In an op-ed piece in the Hollywood Reporter, the Oscar-winning director of Casino, Goodfellas, and The Wolf of Wall Street said sites like Rotten Tomatoes and Cinemascore “set a tone that is hostile to filmmakers,” adding that “even the actual name Rotten Tomatoes is insulting.”
Producer/director Brett Ratner is another industry name to have famously attacked Rotten Tomatoes, calling it “the destruction of our business” earlier this year. Scorsese’s verdict was just as damning: "They rate a picture the way you’d rate a horse at the racetrack, a restaurant in a Zagat’s guide, or a household appliance in Consumer Reports," he wrote. "They have everything to do with the movie business and absolutely nothing to do with either the creation or the intelligent viewing of film. The filmmaker is reduced to a content manufacturer and the viewer to an unadventurous consumer."
Scorsese claims too much focus is now placed on a movie’s box office takings, a situation that’s encouraged a “bloodthirsty” approach to film reviewing while stifling creativity. He also argued that some movies, such as Darren Aronofsky's highly criticized "Mother!,” which has a Rotten Tomatoes score of 68 percent and a Cinemascore of F, are treated unfairly by reviewers.
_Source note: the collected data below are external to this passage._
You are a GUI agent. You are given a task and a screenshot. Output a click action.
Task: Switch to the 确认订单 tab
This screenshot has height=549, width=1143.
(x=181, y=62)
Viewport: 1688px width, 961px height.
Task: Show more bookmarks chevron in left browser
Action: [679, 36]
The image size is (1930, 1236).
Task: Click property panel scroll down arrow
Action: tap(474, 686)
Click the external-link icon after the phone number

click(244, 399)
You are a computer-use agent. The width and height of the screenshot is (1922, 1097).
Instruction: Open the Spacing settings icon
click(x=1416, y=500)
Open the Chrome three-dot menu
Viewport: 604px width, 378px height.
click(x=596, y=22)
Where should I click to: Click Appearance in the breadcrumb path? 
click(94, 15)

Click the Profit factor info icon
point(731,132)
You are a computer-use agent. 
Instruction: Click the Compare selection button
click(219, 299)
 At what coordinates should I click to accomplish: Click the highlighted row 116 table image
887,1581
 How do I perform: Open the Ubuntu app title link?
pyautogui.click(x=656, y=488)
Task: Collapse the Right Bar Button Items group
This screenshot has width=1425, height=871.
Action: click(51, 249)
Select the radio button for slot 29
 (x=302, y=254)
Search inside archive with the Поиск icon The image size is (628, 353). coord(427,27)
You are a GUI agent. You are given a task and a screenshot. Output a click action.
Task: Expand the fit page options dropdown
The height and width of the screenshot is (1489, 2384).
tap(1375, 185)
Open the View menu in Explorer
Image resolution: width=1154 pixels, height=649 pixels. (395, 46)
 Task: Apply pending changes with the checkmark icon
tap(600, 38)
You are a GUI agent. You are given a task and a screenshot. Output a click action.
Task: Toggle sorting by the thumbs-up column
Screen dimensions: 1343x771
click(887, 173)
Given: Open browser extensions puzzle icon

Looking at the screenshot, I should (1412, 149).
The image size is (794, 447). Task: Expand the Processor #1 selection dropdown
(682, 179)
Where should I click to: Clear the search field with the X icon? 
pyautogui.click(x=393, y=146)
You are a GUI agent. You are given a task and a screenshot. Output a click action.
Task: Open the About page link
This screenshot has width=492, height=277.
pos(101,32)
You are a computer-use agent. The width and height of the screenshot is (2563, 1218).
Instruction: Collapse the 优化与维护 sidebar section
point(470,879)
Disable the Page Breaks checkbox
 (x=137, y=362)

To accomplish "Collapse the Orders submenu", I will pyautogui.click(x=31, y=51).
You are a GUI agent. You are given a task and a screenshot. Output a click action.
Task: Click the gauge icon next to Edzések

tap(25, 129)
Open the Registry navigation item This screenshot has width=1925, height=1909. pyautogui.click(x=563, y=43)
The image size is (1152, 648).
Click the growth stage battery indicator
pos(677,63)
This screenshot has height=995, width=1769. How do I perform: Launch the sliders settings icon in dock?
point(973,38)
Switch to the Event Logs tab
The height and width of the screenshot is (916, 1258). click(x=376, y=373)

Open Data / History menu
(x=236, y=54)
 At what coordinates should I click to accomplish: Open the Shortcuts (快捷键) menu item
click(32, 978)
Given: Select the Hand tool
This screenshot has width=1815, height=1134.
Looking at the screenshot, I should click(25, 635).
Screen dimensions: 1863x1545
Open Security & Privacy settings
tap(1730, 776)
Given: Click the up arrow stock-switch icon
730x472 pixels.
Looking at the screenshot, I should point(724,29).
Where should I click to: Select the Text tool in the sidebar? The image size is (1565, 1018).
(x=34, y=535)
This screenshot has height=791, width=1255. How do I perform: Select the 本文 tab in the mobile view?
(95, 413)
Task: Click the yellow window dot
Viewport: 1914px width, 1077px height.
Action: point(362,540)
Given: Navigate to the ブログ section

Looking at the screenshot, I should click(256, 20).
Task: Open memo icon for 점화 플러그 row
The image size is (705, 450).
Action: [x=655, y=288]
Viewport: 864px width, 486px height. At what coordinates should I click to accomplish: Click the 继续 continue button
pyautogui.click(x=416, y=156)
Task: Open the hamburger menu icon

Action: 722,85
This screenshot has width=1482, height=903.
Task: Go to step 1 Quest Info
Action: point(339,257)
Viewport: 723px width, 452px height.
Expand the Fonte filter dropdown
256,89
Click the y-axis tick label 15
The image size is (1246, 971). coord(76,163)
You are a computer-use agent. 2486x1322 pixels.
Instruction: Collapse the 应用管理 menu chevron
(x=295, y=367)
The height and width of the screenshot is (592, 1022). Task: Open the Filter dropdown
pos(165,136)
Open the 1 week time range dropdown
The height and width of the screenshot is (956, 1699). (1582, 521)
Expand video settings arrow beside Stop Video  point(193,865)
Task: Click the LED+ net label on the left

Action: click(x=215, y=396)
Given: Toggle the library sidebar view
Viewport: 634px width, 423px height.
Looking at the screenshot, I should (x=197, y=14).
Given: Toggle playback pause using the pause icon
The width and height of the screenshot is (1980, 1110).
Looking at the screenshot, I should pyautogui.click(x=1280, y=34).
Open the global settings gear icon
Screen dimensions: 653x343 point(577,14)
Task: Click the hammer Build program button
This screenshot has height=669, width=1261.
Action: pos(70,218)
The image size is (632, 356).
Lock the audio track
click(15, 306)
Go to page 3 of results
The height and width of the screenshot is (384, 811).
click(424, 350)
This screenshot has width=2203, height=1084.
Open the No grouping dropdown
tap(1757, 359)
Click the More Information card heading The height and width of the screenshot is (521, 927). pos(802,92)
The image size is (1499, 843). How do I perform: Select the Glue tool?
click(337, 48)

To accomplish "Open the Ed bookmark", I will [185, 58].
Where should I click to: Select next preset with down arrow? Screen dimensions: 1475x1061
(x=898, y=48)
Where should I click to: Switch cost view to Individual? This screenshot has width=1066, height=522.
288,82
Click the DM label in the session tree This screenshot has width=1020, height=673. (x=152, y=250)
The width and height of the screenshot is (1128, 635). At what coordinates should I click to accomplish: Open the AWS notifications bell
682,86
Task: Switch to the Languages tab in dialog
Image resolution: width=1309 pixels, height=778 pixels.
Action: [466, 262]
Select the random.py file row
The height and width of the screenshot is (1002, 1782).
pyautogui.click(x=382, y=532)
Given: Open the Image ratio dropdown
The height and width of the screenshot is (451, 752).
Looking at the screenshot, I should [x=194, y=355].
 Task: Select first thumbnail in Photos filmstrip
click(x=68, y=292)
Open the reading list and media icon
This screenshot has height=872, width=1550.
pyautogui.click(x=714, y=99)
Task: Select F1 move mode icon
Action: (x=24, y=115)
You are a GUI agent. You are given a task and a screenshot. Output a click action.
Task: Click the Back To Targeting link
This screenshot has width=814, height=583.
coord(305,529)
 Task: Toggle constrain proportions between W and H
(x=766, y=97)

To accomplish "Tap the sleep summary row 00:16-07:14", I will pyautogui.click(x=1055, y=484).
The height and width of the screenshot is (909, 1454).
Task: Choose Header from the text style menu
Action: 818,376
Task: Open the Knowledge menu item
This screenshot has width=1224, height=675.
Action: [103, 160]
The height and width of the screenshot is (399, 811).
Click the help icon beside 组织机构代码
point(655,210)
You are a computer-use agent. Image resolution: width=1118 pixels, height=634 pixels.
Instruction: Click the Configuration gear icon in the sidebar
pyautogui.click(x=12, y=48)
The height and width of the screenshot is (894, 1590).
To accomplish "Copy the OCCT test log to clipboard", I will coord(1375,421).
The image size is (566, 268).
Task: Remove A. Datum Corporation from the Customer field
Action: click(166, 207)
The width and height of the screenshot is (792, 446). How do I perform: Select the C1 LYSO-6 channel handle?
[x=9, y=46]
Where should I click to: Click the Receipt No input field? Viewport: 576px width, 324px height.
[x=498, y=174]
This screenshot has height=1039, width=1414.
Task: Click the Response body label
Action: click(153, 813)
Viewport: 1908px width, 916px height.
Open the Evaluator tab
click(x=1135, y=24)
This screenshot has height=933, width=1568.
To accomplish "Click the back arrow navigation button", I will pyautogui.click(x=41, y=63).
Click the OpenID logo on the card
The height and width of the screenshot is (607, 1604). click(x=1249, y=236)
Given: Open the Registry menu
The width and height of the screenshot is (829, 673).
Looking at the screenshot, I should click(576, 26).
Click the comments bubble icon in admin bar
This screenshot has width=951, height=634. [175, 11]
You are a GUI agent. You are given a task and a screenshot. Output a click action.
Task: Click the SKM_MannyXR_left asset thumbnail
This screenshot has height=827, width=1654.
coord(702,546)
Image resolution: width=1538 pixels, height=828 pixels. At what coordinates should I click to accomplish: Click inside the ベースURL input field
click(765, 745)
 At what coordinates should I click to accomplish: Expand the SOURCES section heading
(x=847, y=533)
"Good films by real filmmakers aren’t made to be decoded, consumed or instantly comprehended. They're not even made to be instantly liked. They're just made, because the person behind the camera had to make them.”
But a high Rotten Tomatoes rating doesn't always equal box office success. Blade Runner 2049's Tomatometer rating stands at 88 percent, yet it had a poor opening weekend in the US.
Looking toward the future, Scorsese thinks his least favorite sites won’t have the same influence they have today.
“Tomatometer ratings and Cinemascoregrades will be gone soon enough. Maybe they’ll be muscled out by something even worse,” he writes. “Or maybe they’ll fade away and dissolve in the light of a new spirit in film literacy.”